I tried not to think about the implications of that last text. Watson, dead. On his dorm room floor. Watson dead, shot in the snow, like—
“You know, I met a Moriarty recently.”
My pulse quickened. No one noticed, of course, except for me, as I have a very good poker face. “It’s a common Irish last name,” I told Natalie. “You meet a lot of them.”
“No,” she said, and she tapped her cards against the table. “Like, a real, storybook Moriarty. I go to the Virtuoso School—you know, for working young actors and singers or whatever—and he was getting a tour. They had him sit in on my songwriting class. I guess he’d invested some money in the program.”
Lucien Moriarty’s consulting firm’s client list. The new additions: a large posh hospital in D.C. A wilderness rehabilitation facility for teenagers in Connecticut. And a Manhattan prep school for the arts.
“You gotta bet, lady,” Jessa said, sensing the turn in the conversation. “Then we can order up more champagne. Maybe I can call DJ Pocketwatch, see if she wants to come over.”
My phone chirped again.
“Did you ask him if he’d committed any crimes recently?” I asked lightly, but with just enough edge to let Natalie know I was bothered. It was a tone that drew people in, made them want to know the story behind your upset. It rarely failed.
It didn’t now. She leaned in, fascinated. “Whoa, do you guys still have run-ins?”
I shrugged. “Of a sort. What was he like?”
“Not very interesting. He had on a slouchy hat, like he thought he was cool. Big glasses. He liked the song I played.”
“Are there a lot of people in your songwriting class?” I asked. “I mean, anyone I’ve heard of?”
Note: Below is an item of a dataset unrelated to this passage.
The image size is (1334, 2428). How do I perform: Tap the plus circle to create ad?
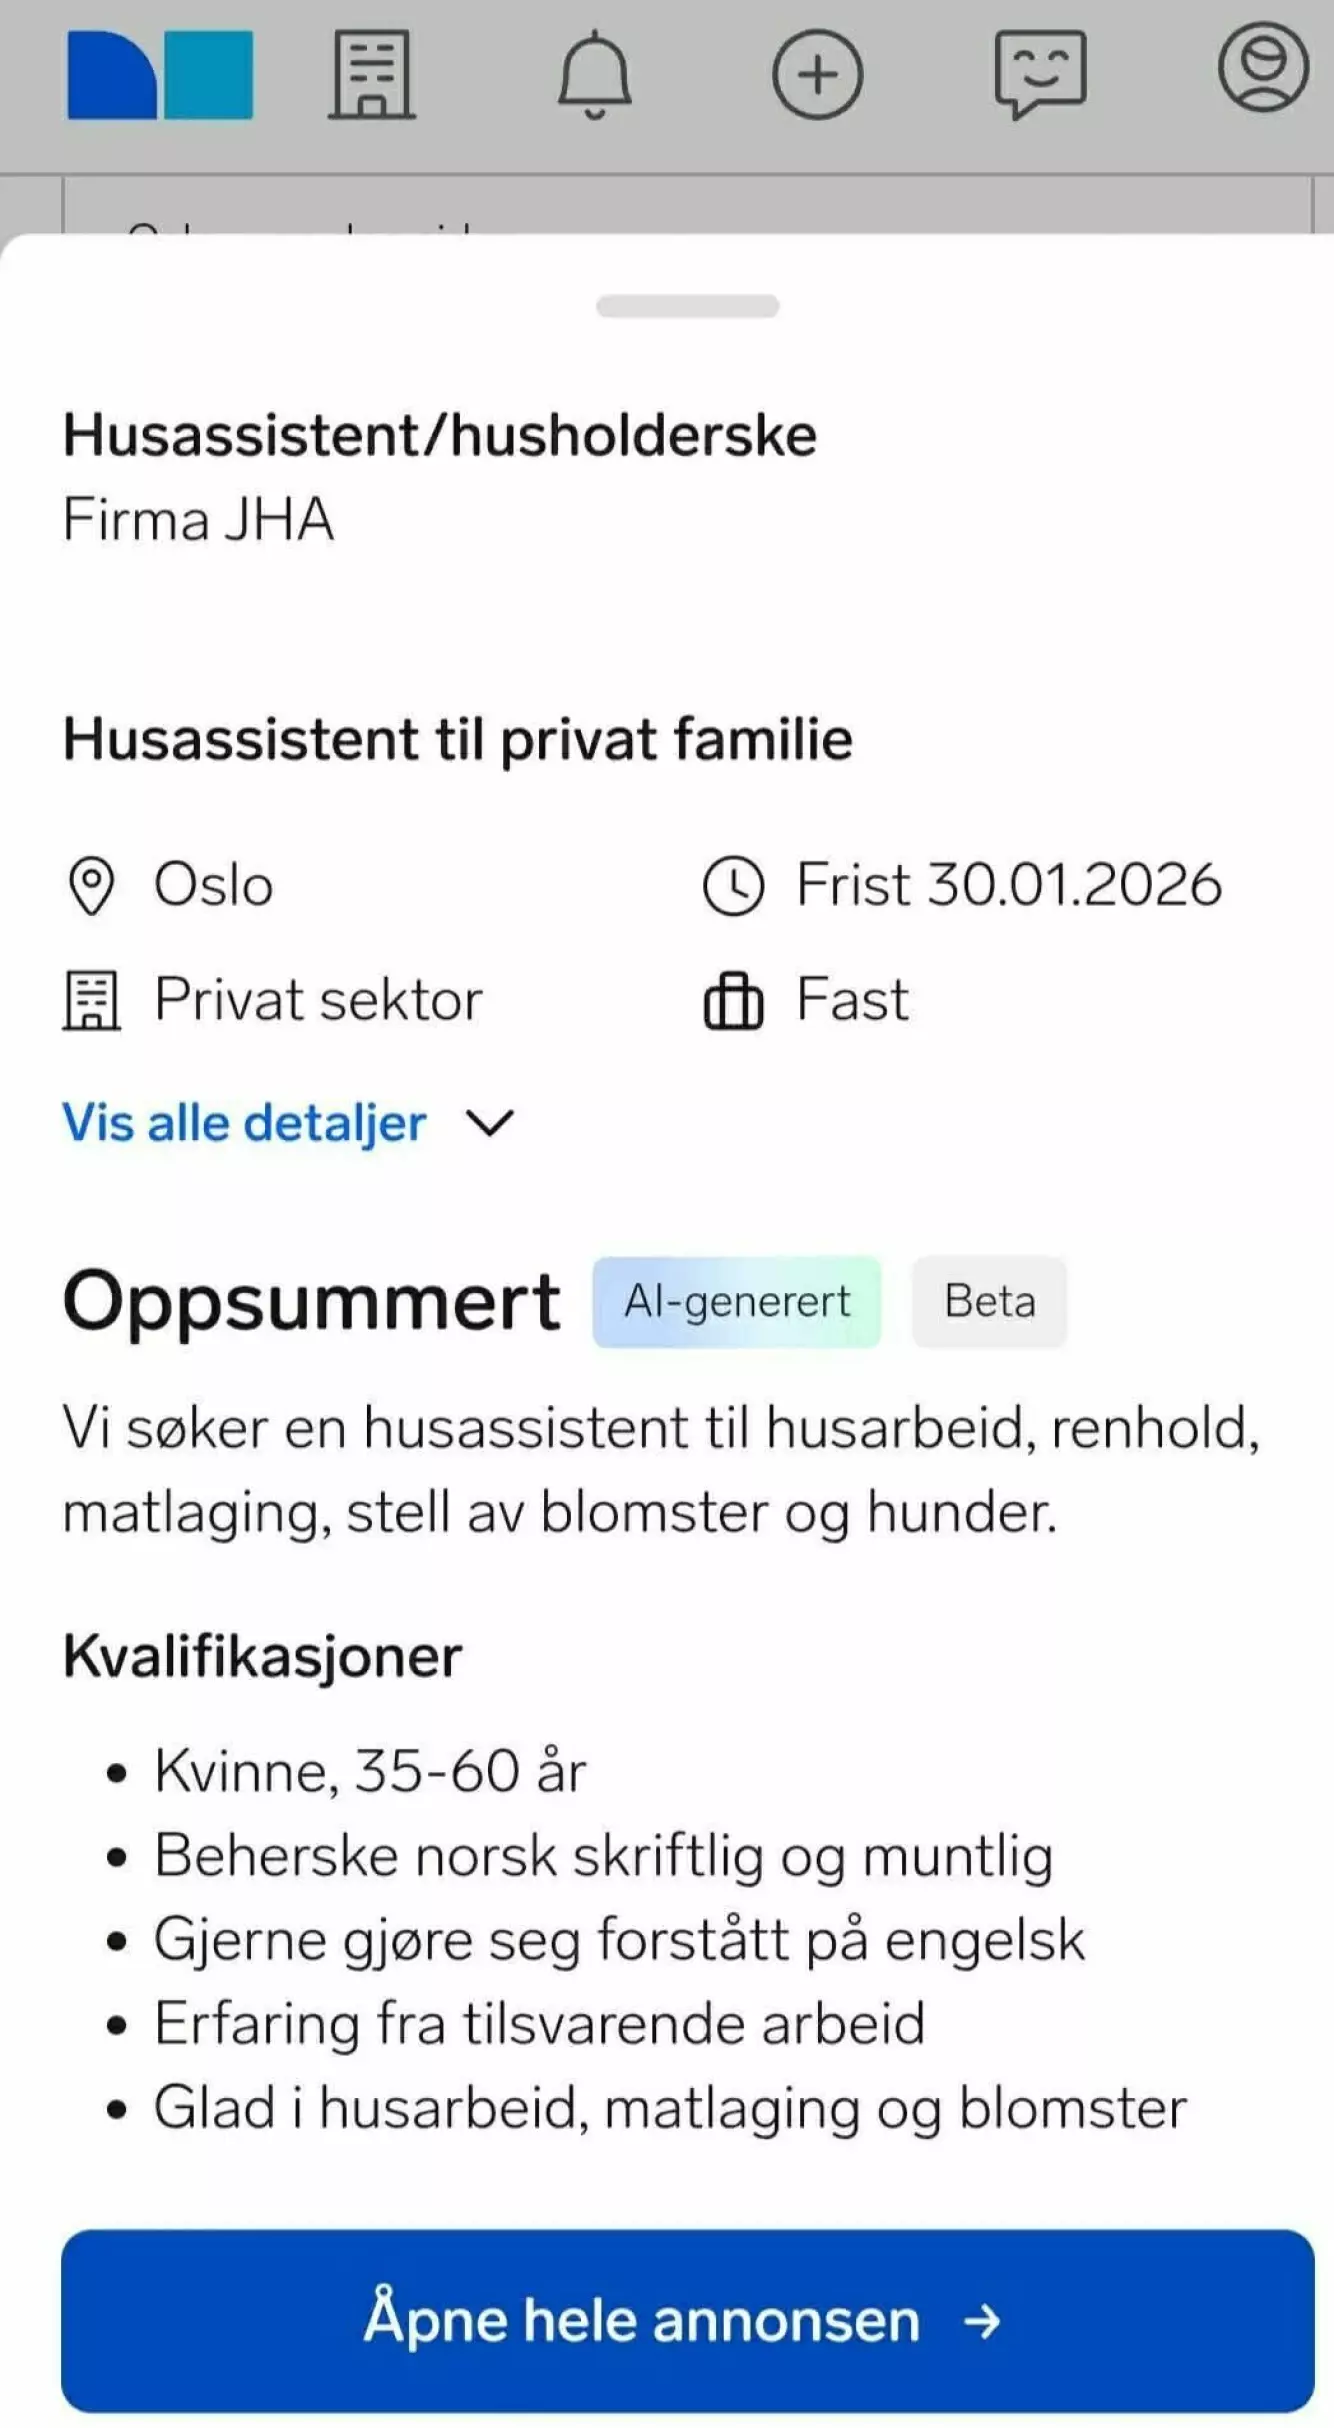point(817,75)
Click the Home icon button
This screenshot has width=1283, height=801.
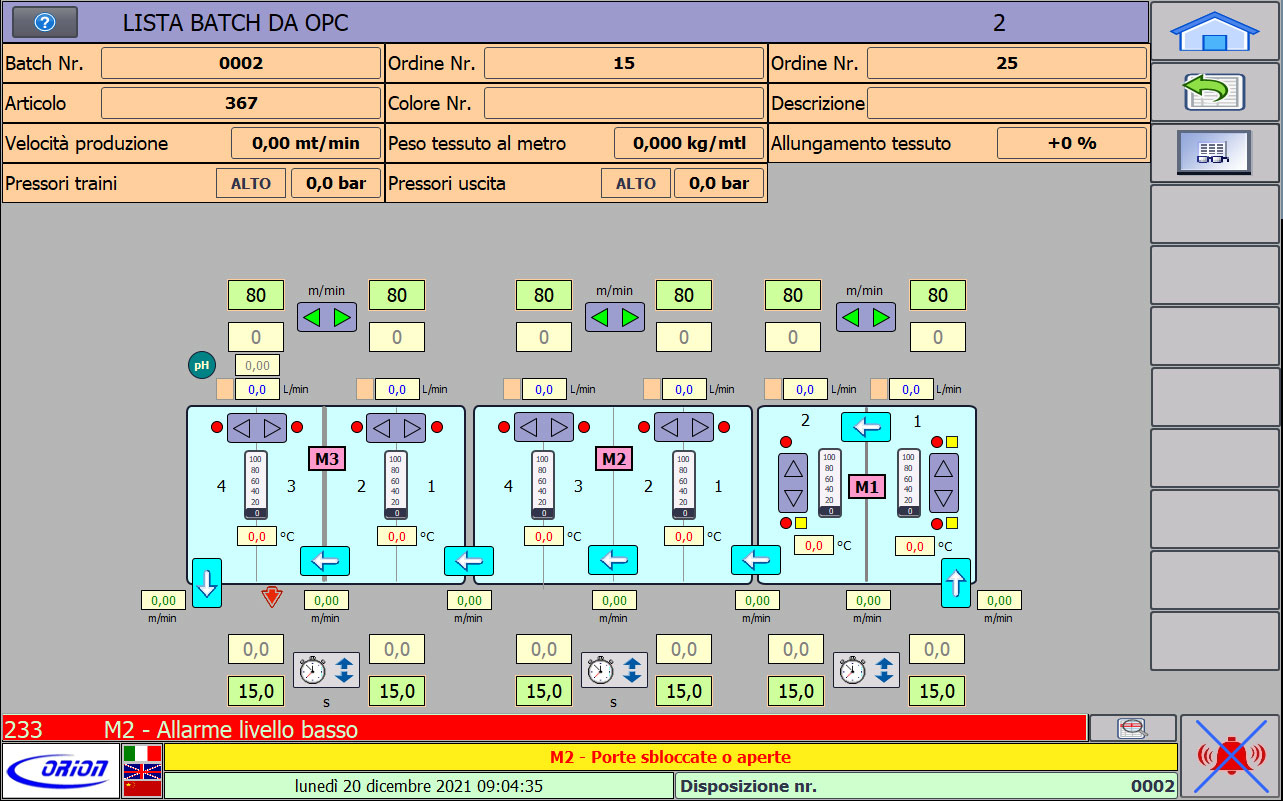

Natalie snuck a peek at her cards. “Not unless you follow folk-rock? I mean, Annie Henry’s a big-deal fiddler. Penn Olsen and Maggie Hartwell have been playing together for a while—”
“Come on, guys,” Penny said. The music had stopped, and she was staring at all of her money piled up in the middle of the table. “Can we, like, get this over with?”
I pulled my chips toward me, and I found I didn’t care about my winnings.
Maggie Hartwell.
Michael Hartwell was one of Lucien’s fake identities.